Mo' Better Blues

Mo' Better Blues (1990)

2h 9m | Musical | USA
6.6IMDb
7.8DouBan

A film about jazz made by the best black director in America by far conveys the essence of jazz: the carnival of the moment and the sadness of fate. A jazz musician film that shows the black strength of Hollywood. Denzel. Washington plays a self-centered jazz trumpet player who wants to control everyone around him, including the two women in his life. In his self-directed and self-acting work, Spike Lee explores the living situation of black artists through the hero's entanglement between love and career, emphasizing the rich feeling of picture color and musical sensibility. The director's father, Bill Lee, is in charge of the music for the film. "Mo' Better Blues" was originally called "A Love Supreme" from the classic album title of John Coltrane. In the film, Spike Lee brought in Denzel Washington Washington and Wesley Snipes as the protagonists, and based on the biographical history of many jazz musicians, he made up the creative entanglements and triangles in which the two musicians worked together and struggled.

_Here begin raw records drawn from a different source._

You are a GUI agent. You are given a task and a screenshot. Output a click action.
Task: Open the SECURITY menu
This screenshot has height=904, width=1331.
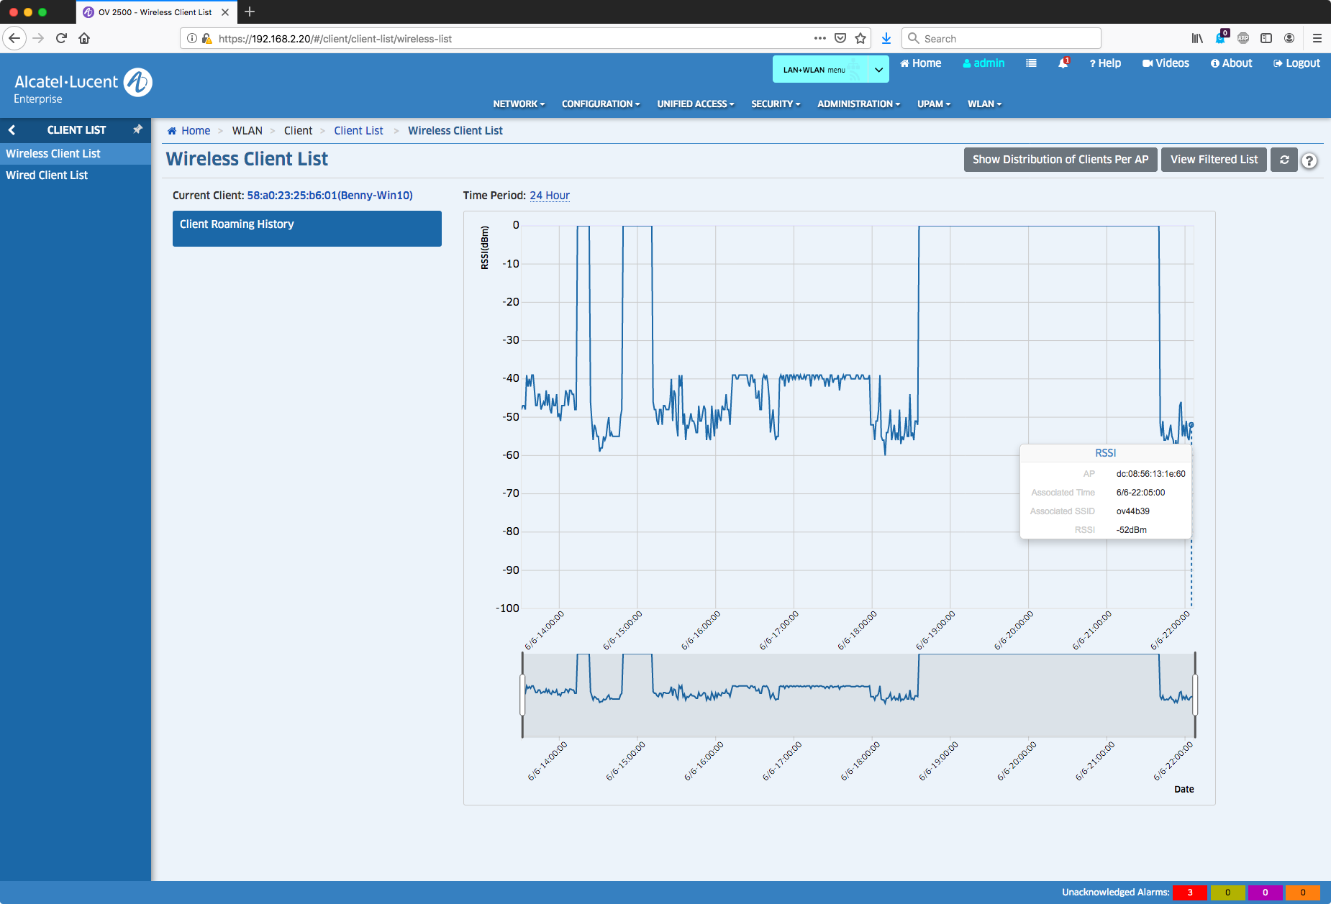pos(775,104)
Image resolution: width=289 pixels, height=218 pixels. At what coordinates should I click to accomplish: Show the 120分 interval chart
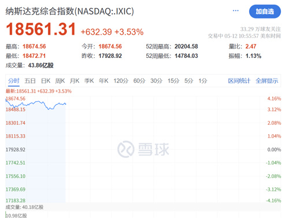tap(121, 81)

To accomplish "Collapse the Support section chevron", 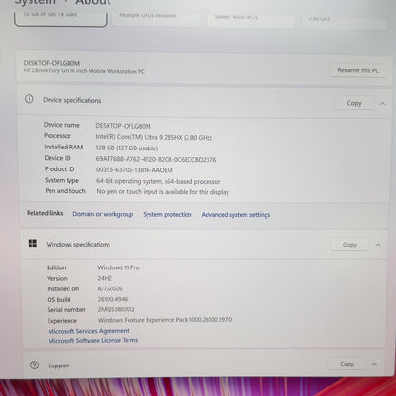I will coord(374,364).
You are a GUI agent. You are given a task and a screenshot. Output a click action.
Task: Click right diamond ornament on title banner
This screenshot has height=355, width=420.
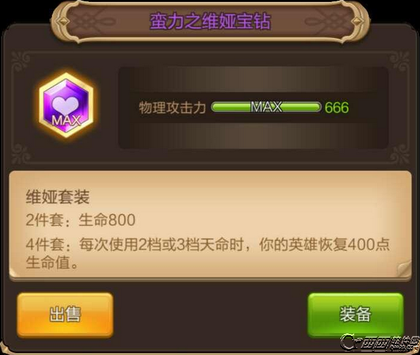(358, 20)
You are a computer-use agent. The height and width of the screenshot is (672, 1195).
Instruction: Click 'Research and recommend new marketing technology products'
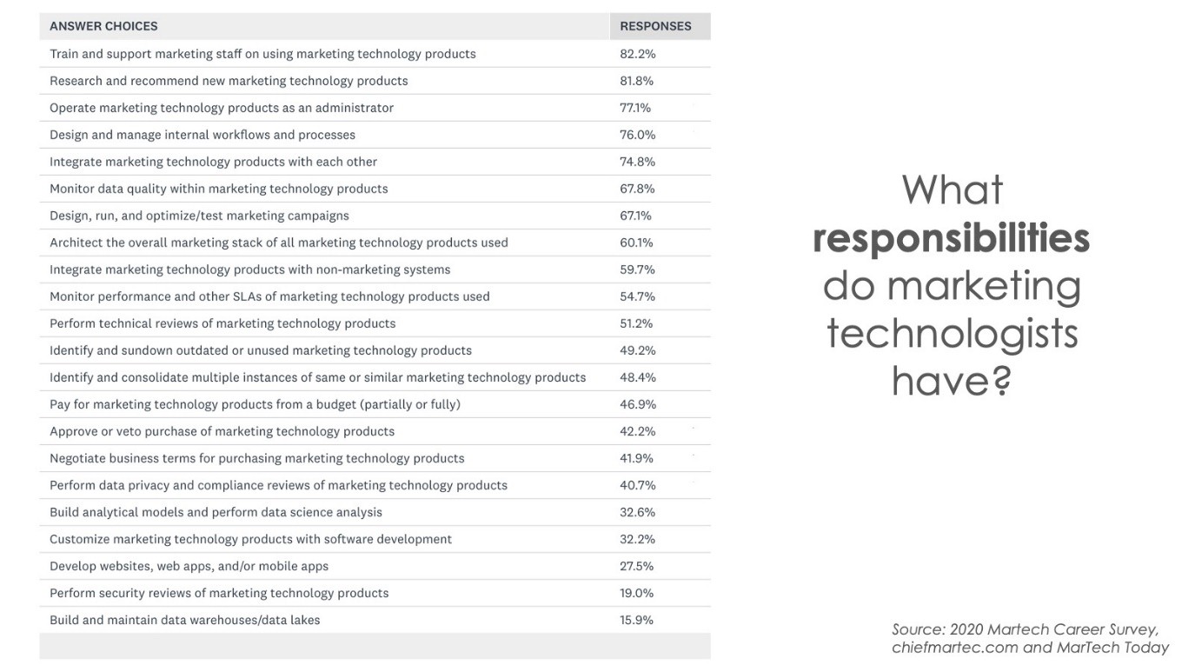(229, 81)
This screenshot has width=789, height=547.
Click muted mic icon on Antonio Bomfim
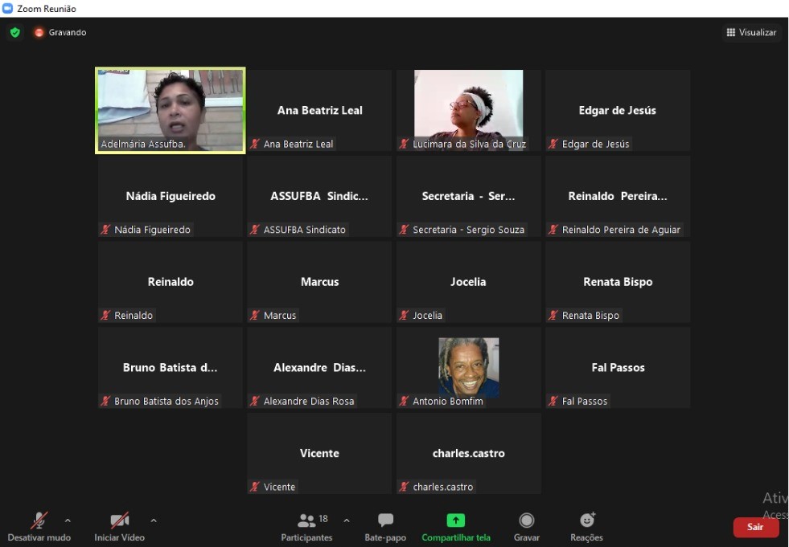tap(404, 401)
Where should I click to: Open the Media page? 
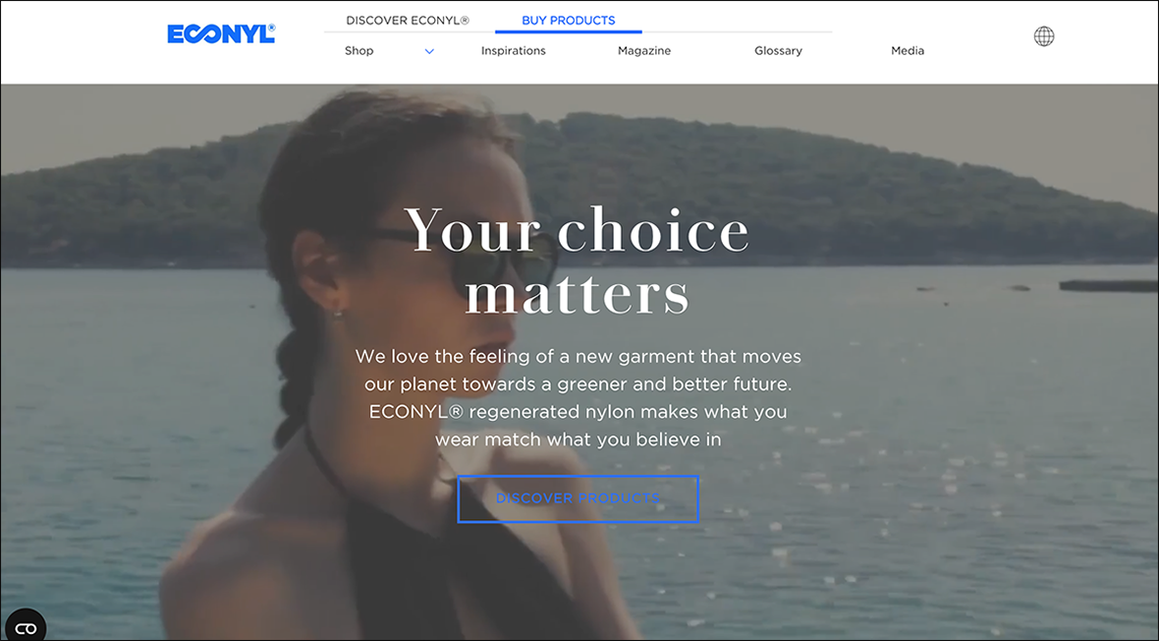click(908, 50)
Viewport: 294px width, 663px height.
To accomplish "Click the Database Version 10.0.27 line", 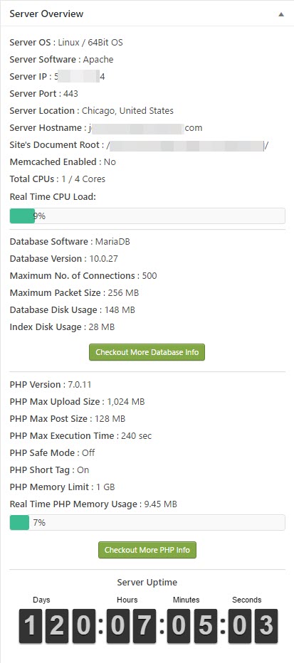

A film about jazz made by the best black director in America by far conveys the essence of jazz: the carnival of the moment and the sadness of fate. A jazz musician film that shows the black strength of Hollywood. Denzel. Washington plays a self-centered jazz trumpet player who wants to control everyone around him, including the two women in his life. In his self-directed and self-acting work, Spike Lee explores the living situation of black artists through the hero's entanglement between love and career, emphasizing the rich feeling of picture color and musical sensibility. The director's father, Bill Lee, is in charge of the music for the film. "Mo' Better Blues" was originally called "A Love Supreme" from the classic album title of John Coltrane. In the film, Spike Lee brought in Denzel Washington Washington and Wesley Snipes as the protagonists, and based on the biographical history of many jazz musicians, he made up the creative entanglements and triangles in which the two musicians worked together and struggled.